CHICAGO -– Walk into Wrigley Field, and it isn’t the rink in shallow centre field that grabs your eye. It is everything else.

It is the hockey banners hanging in the concessions areas under the stands, Chicago Blackhawks players pictured where Chicago Cubs are supposed to be. It is the faux brick on the outside of the rink boards (a nice touch), or the way they plastered the outfield wall with equal parts billboard ads and pictured ivy.

They’ve got snow-making machines in the outfield, for a winter look that’s guaranteed no matter what the weather. And they’ve got an ice plant now -– a real ice plant -– that has taken the Winter Classic from "gimmick" to "staple."

This is the deal, hockey fan: The National Hockey league has finally hit a home run in America, and it’s not going anywhere. This game is a no-doubter, the one game all year with television ratings that are expected to have an impact. And it’ll be there again next year, which is a lot more than you can say for the Phoenix Coyotes.

You knew the NHL had a plan when they went from football stadiums to a baseball park. They gave up some of the 72,000 tickets they’d sold for a game in Ralph Wilson Stadium last year for the intimacy of Wrigleyville, despite the fact they’ll only seat 41,000 and change on Thursday.

As it turns out, Commonwealth Stadium in 2003 was akin to nuclear warhead testing in Siberia. Edmonton was a perfect place to experiment with something that might have been disastrous, and damned if those thick Edmontonians didn’t sit outside for seven hours in temperatures that dive below minus-20 Celsius to make it a success anyhow.

In putting this game in Wrigley Field, they have given hockey fans more than just a game to watch on New Year’s Day. They’ve given them a destination –- let’s see: New Year’s Eve in Buffalo? Or Chicago? -– and they’ve given them something historic.

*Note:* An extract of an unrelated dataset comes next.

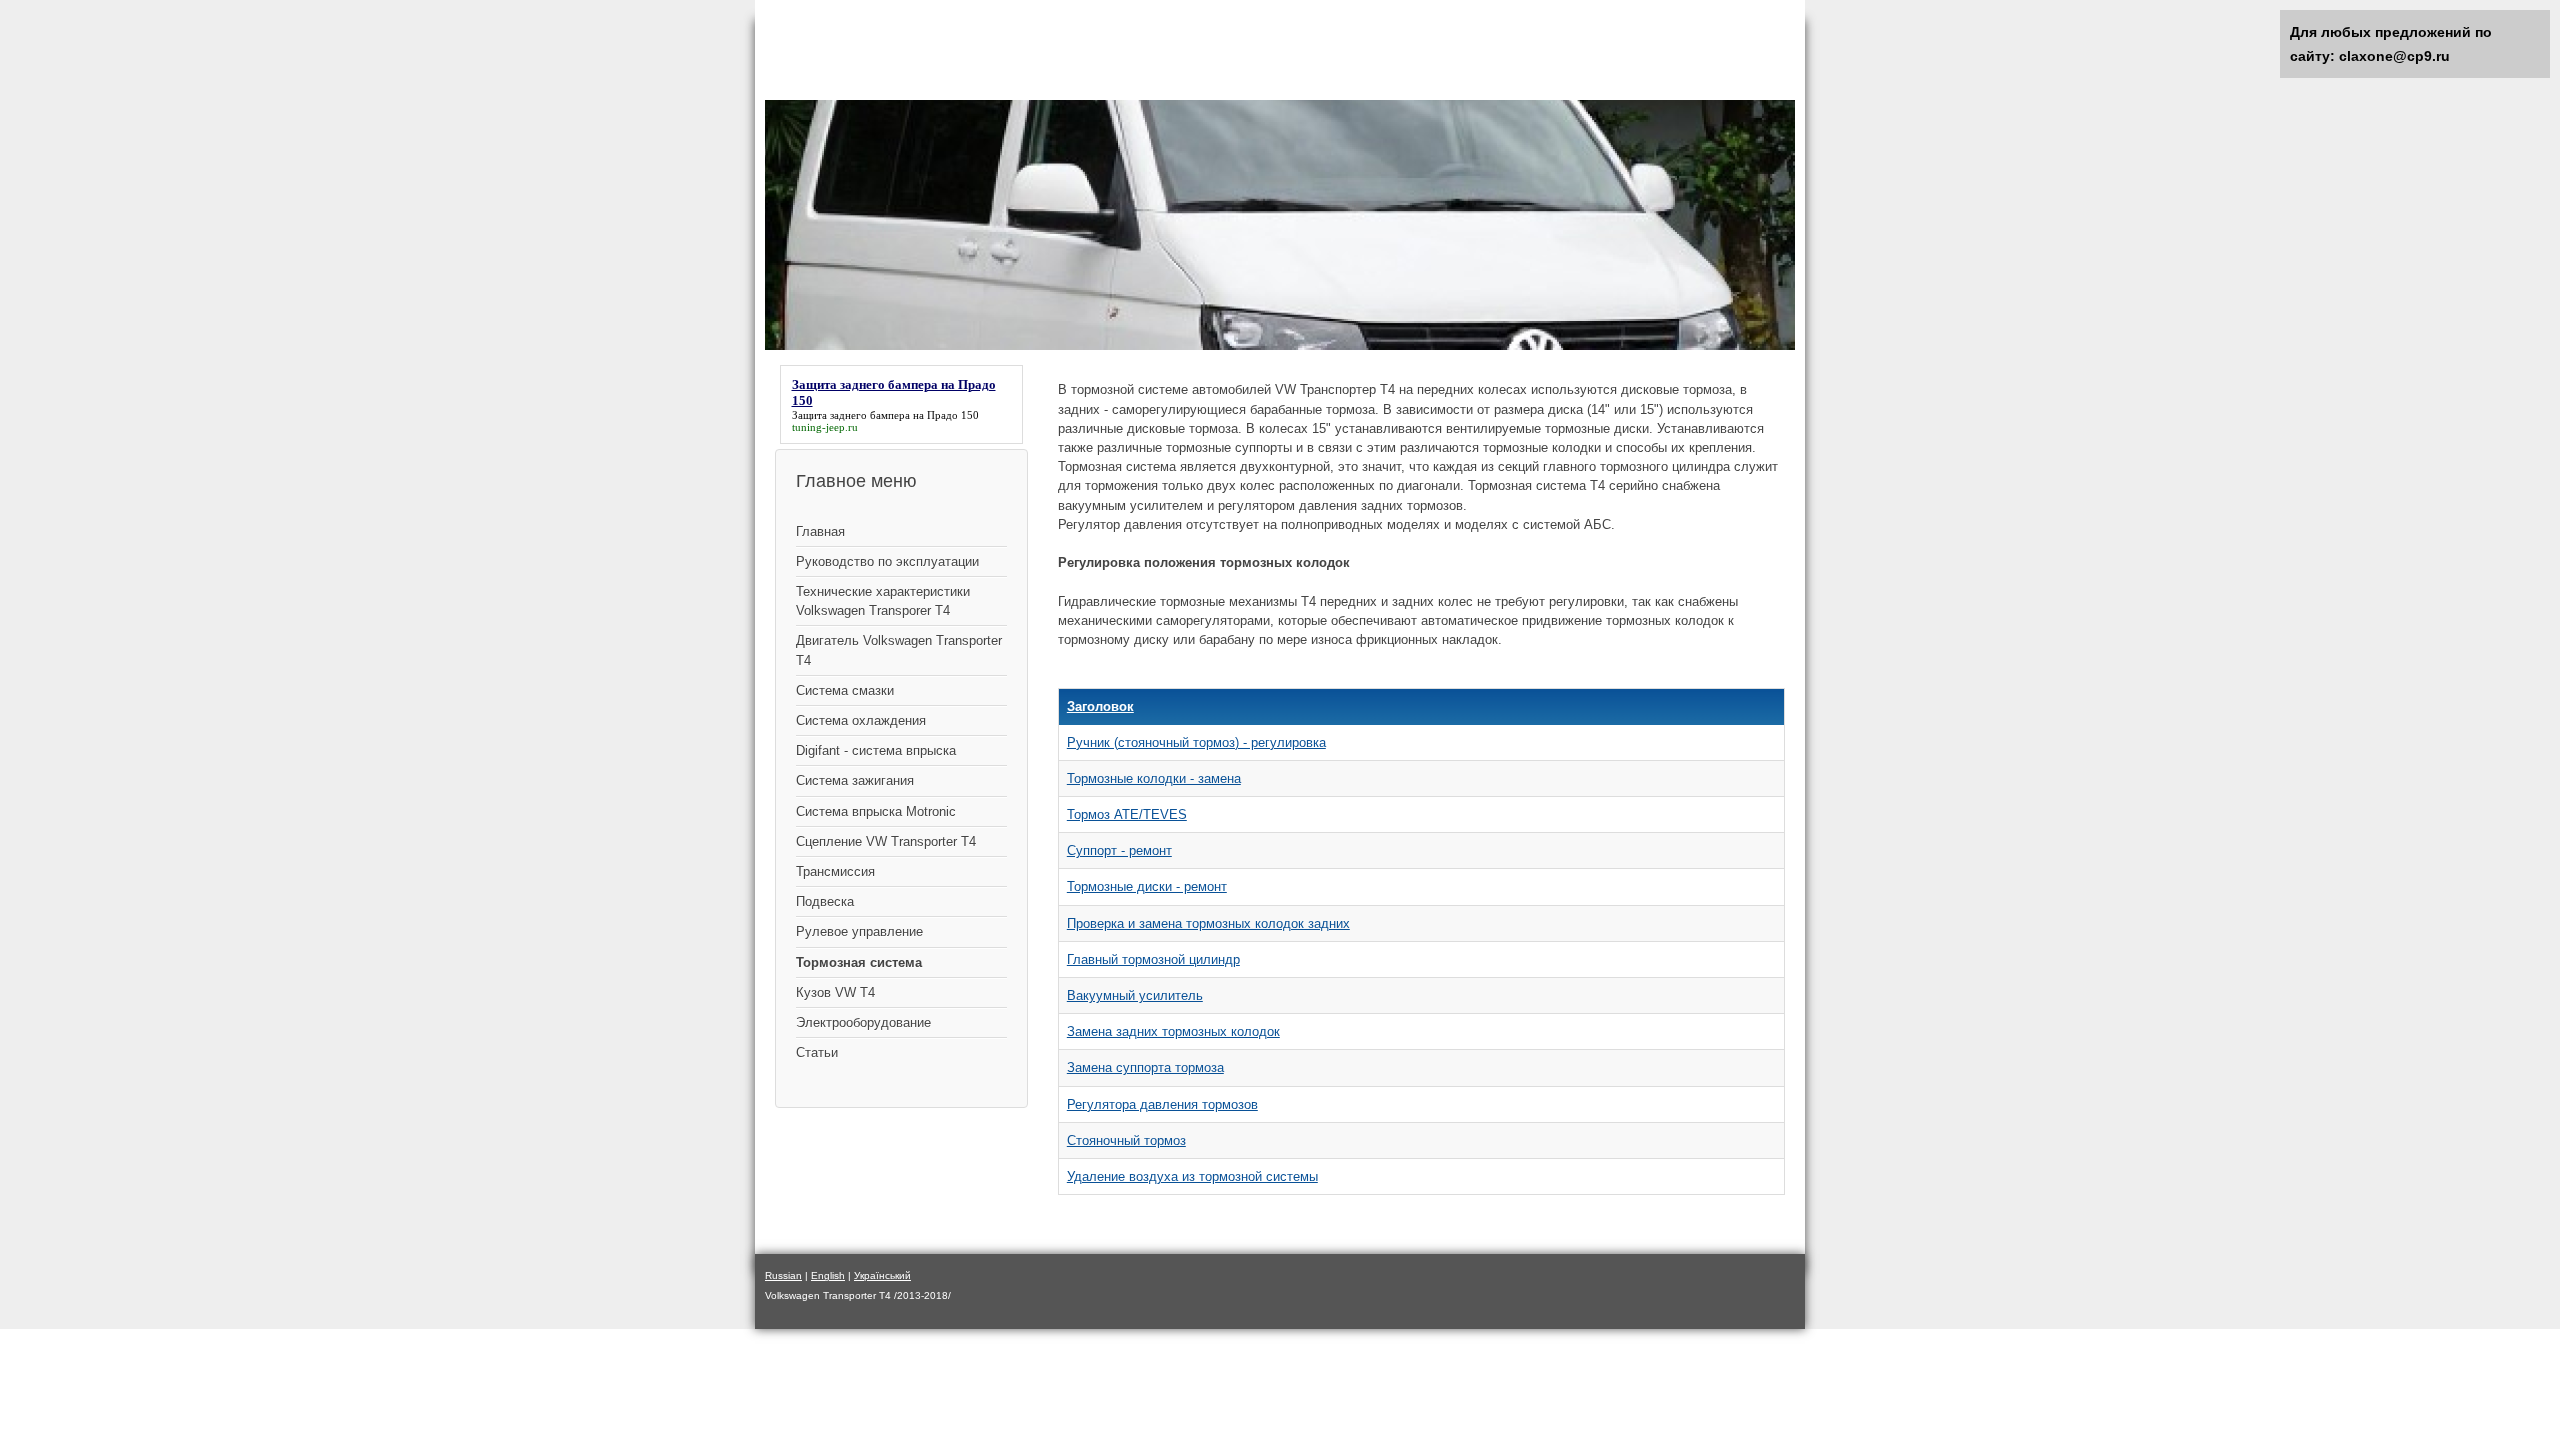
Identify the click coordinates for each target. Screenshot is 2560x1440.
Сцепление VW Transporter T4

The first-ever hockey game in Wrigley Field? Cubs nation alone would have filled the seats, and it is suspected those Cubs fans made up a large portion of the 240,000 people who put their names into a draw for the right to buy tickets. Their dollars will help sales of merchandise that are scheduled to double what was sold for the game in Buffalo a year ago.

Next year? Why not the new Yankee Stadium? Or perhaps even Fenway.

And why the baseball parks, you ask?

Well, that is just another reason why this New Year’s Day gig has the look of something we might as well get used to.

The lessons learned in Buffalo last year were mostly about time. Ice maker Dan Craig and his crew didn’t have enough of it, and although the game went off alright, it was a gamble they swore they would not embark upon again.

The problem with using a football stadium at this time of year is that the primary tenant may be in the midst of the most crucial point in this season. Remember, you book the venue a good year in advance, and all you have to do is look at the Miami Dolphins to see the dangers in predicting which National Football League teams are still going to be standing in January.

Baseball stadiums, however, are dead empty at this time of year. That means preparation time, which seriously cuts into the chances of a disaster: cancelling or postponing the game with a full house and a national TV audience waiting for puck drop.

Last year in Buffalo, the NHL’s CEO John Collins said yesterday at Wrigley, was about proving that it could be done and done properly. Craig and his boys pulled it off, but there were some nervous moments.

This year the NHL went out and spent $2 million on a state of the art, portable ice plant. Barring temperatures rising up past about six degrees Celsius on Thursday, the ice at Wrigley Field will be markedly better than the ice the Dallas Stars and Buffalo Sabres contested the 1999 Stanley Cup Final on at the Reunion Arena in Dallas. That Final was dubbed "The Slurpee Cup" due to its brutal ice.

And the seats they’re losing? You can’t charge $250 per ticket to sit in the upper sections in Buffalo.

It’s working, this Winter Classic. Better than the NHL ever could have hoped.